Filename complications

This has nothing to do with the data retrieved from the YouTube API. I came across this when using this data to download video files with yt-dlp and wanted to share this with you.

A typical yt-dlp command to download a YouTube video into an mp4 is:

yt-dlp -f "bestvideo[ext=mp4]+bestaudio[ext=m4a]/best[ext=mp4]/best" https://www.youtube.com/watch?v=lRlbcxXnMpQ -o "%(title)s.%(ext)s"

Here we let yt-dlp create the filename based on the title of the video. But depending on the operating system you use, not all characters are allowed in a filename.

To make it look as much like the video title as possible, yt-dlp converts certain characters to unicode, resulting in the filename looking almost like the title of the video, but often it is NOT the same! This is a nice feature, but totally unusable if you want to:

  • compare filenames, or
  • transfer files between different systems

In the end, I chose to create the filenames myself by replacing unwanted characters with an underscore. In addition, I created a text file with lines containing:

<filename> <video title>

In this way, it is possible to reconstruct the title of a filename starting from a filename. Note that it is even better to include a unique value in the filename, such as the published date and time, to avoid name clashes.

YouTube API credits: finished ... :-(

When you start using these APIs, you get free credits from Google so you can get started. Many people on the Internet already warned that the YouTube API search method consumed a lot of credits.

I did some short experiments and three full runs. During the third full run, my credits ran out. That's fast! Or, that's a lot of money or few simple runs!

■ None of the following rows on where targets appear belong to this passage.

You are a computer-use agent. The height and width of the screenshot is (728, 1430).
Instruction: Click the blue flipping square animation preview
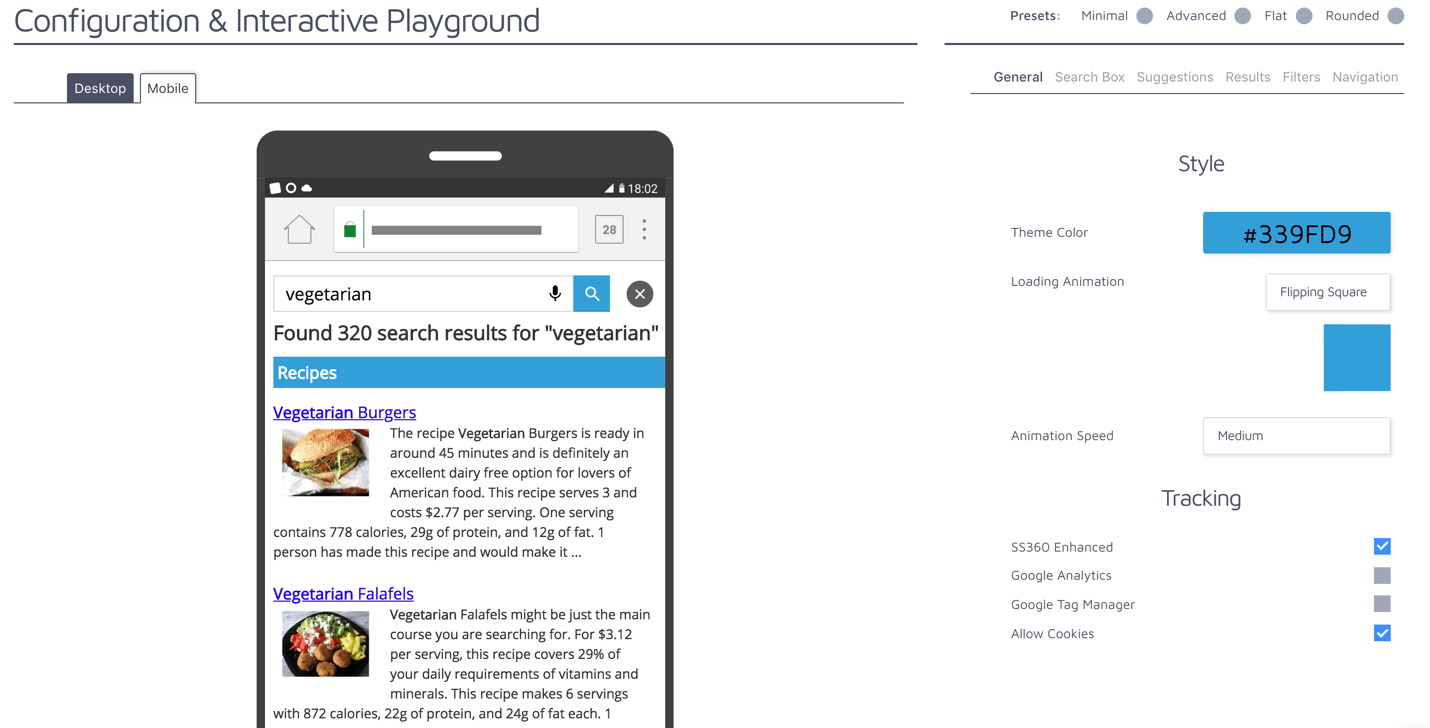point(1356,357)
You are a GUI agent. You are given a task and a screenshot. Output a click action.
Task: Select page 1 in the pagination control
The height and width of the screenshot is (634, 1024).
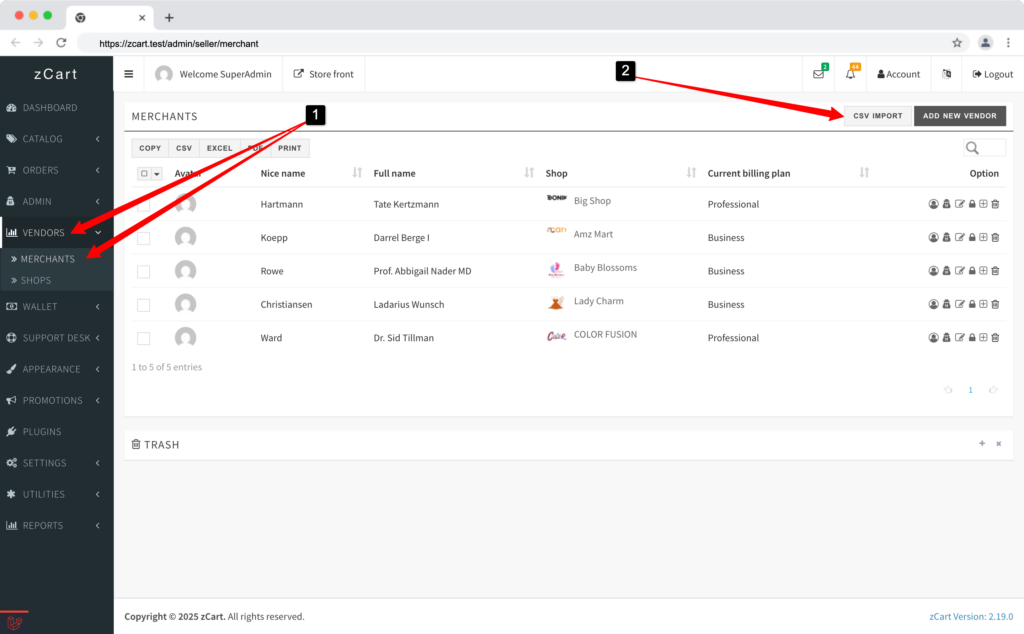970,390
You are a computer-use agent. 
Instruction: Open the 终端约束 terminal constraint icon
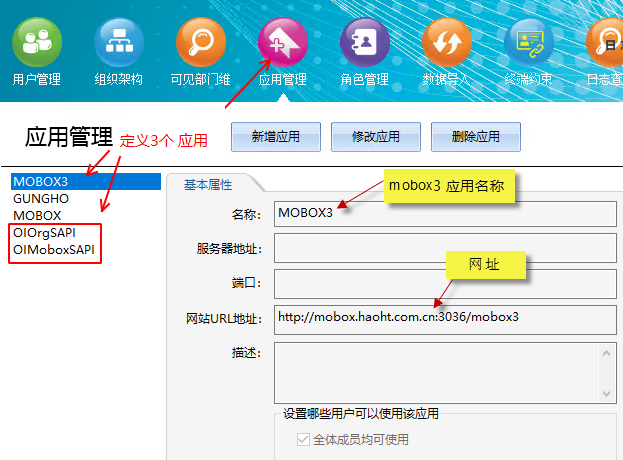(529, 42)
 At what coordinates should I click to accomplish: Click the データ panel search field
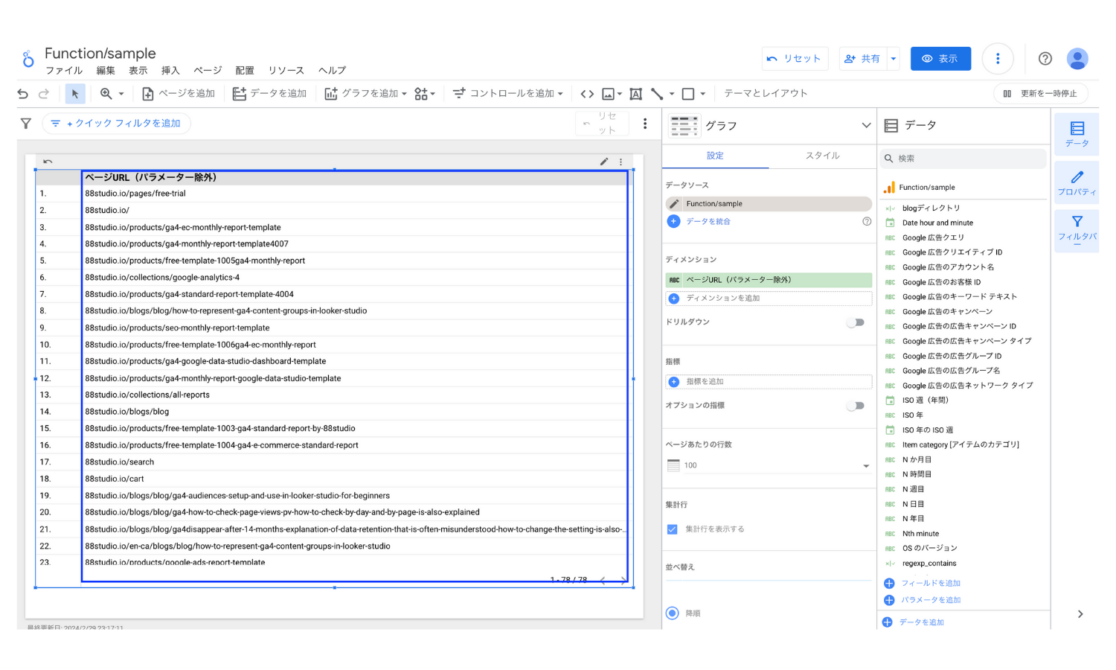963,158
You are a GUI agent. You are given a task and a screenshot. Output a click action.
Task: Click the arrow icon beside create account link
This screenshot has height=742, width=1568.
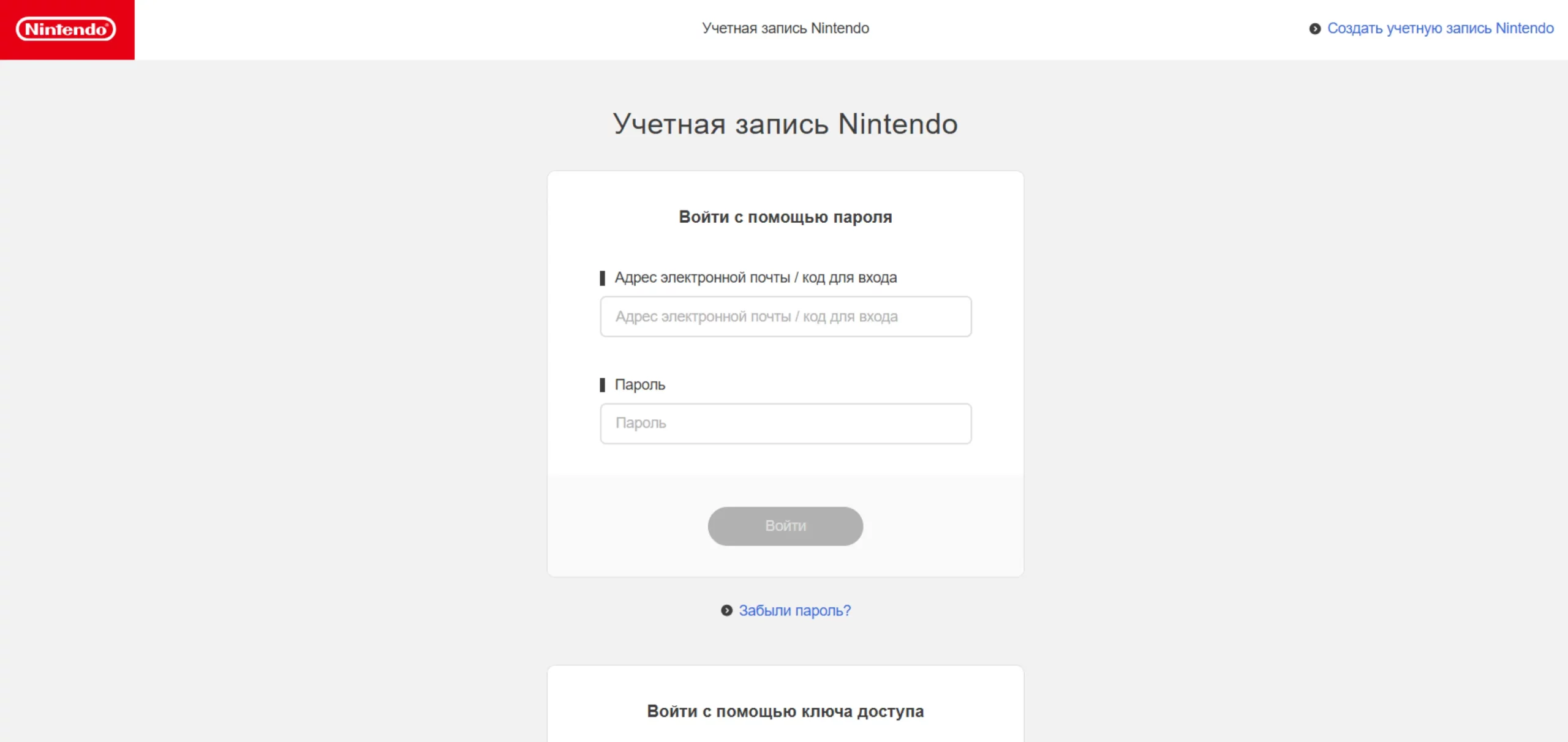pos(1314,29)
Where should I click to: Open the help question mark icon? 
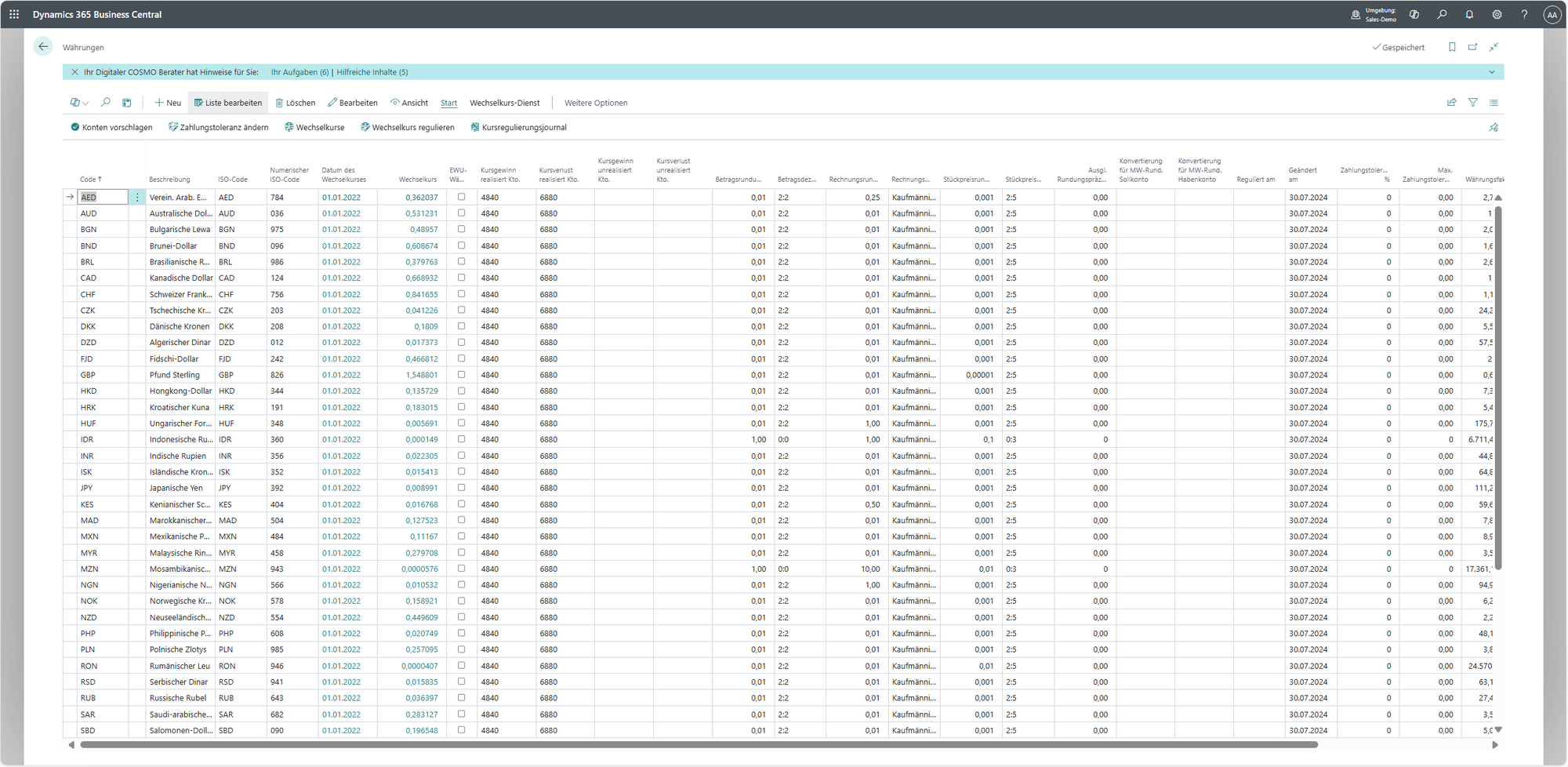(1524, 14)
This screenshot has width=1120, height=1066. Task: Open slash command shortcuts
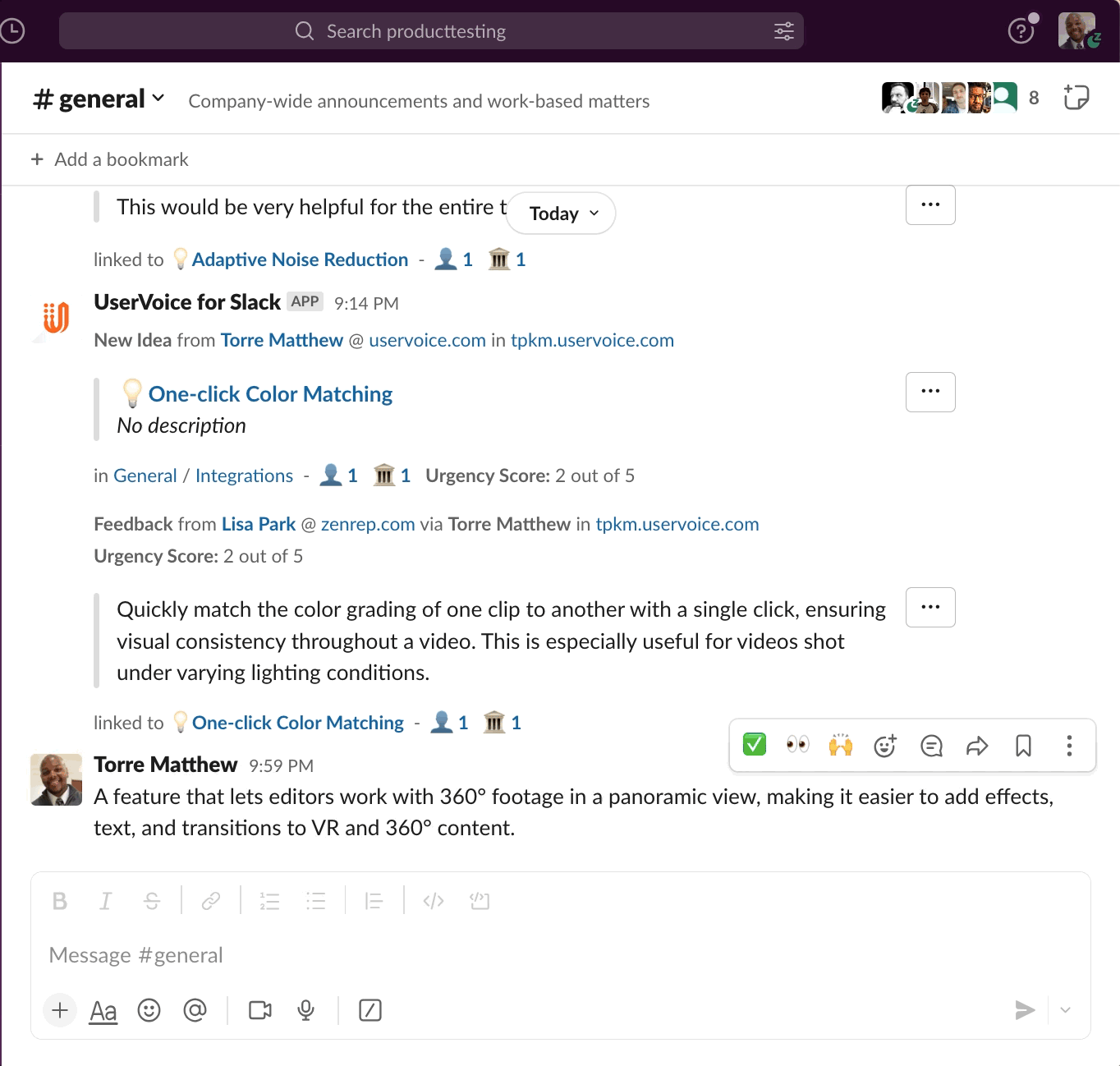(370, 1010)

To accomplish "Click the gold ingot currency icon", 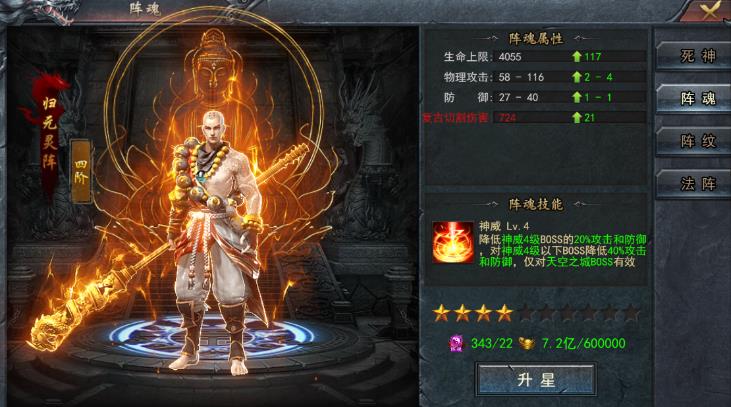I will [x=527, y=344].
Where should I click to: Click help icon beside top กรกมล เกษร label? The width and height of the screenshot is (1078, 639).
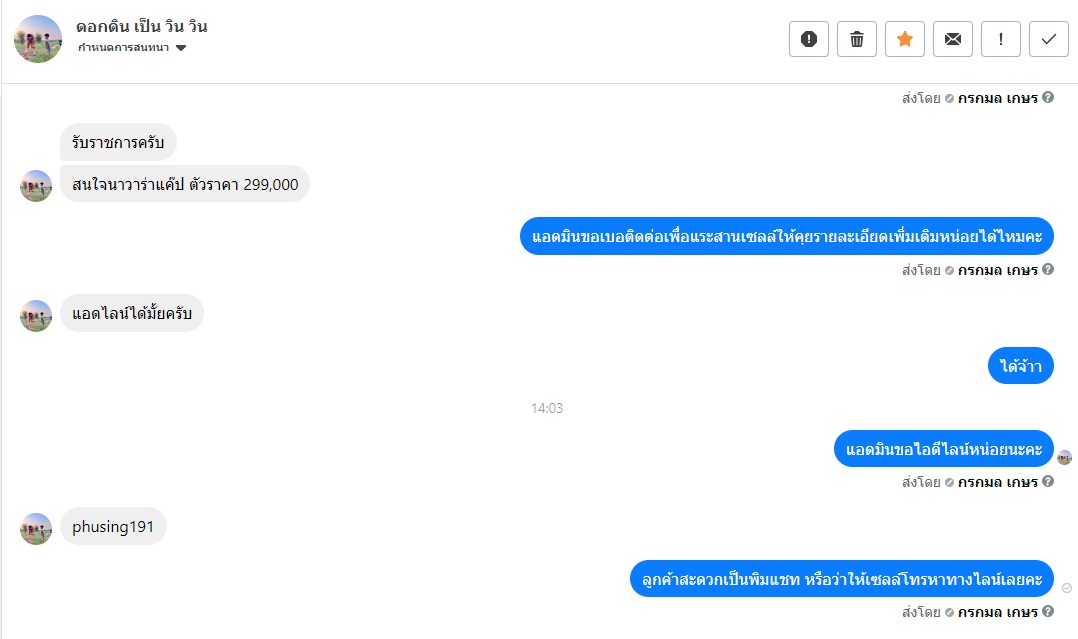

Anyway, during the second run I had already collected all the data I wanted, so it was enough for this project. And don't panic, the free credits reset every day.

The code

If you want to try it yourself, here is the code, enter the person's channelId and your YouTube API key. We start at the most recent month, retrieve items, save items and move to the previous month until we get to the last month. We specify start and last as Tuples.
The 'items file' is loaded with the JSON items retrieved from the YouTube API. Items are added only for new videoIds. This means there is no need to delete this file between runs.

Install these first:

pip install python-dateutil
pip install requests

The code:

# get_video_list.py
import calendar
import datetime
import json
import logging
import os
import sys
import time
import urllib.parse

from dateutil import parser
from dateutil.relativedelta import relativedelta 
import requests

def get_logger(
    console_log_level=logging.DEBUG,
    file_log_level=logging.DEBUG,
    log_file=os.path.splitext(__file__)[0] + '.log',
):
    logger_format = '%(asctime)s %(levelname)s [%(filename)-30s%(funcName)30s():%(lineno)03s] %(message)s'
    logger = logging.getLogger(__name__)
    logger.setLevel(logging.DEBUG)
    if console_log_level:
        # console
        console_handler = logging.StreamHandler(sys.stdout)
        console_handler.setLevel(console_log_level)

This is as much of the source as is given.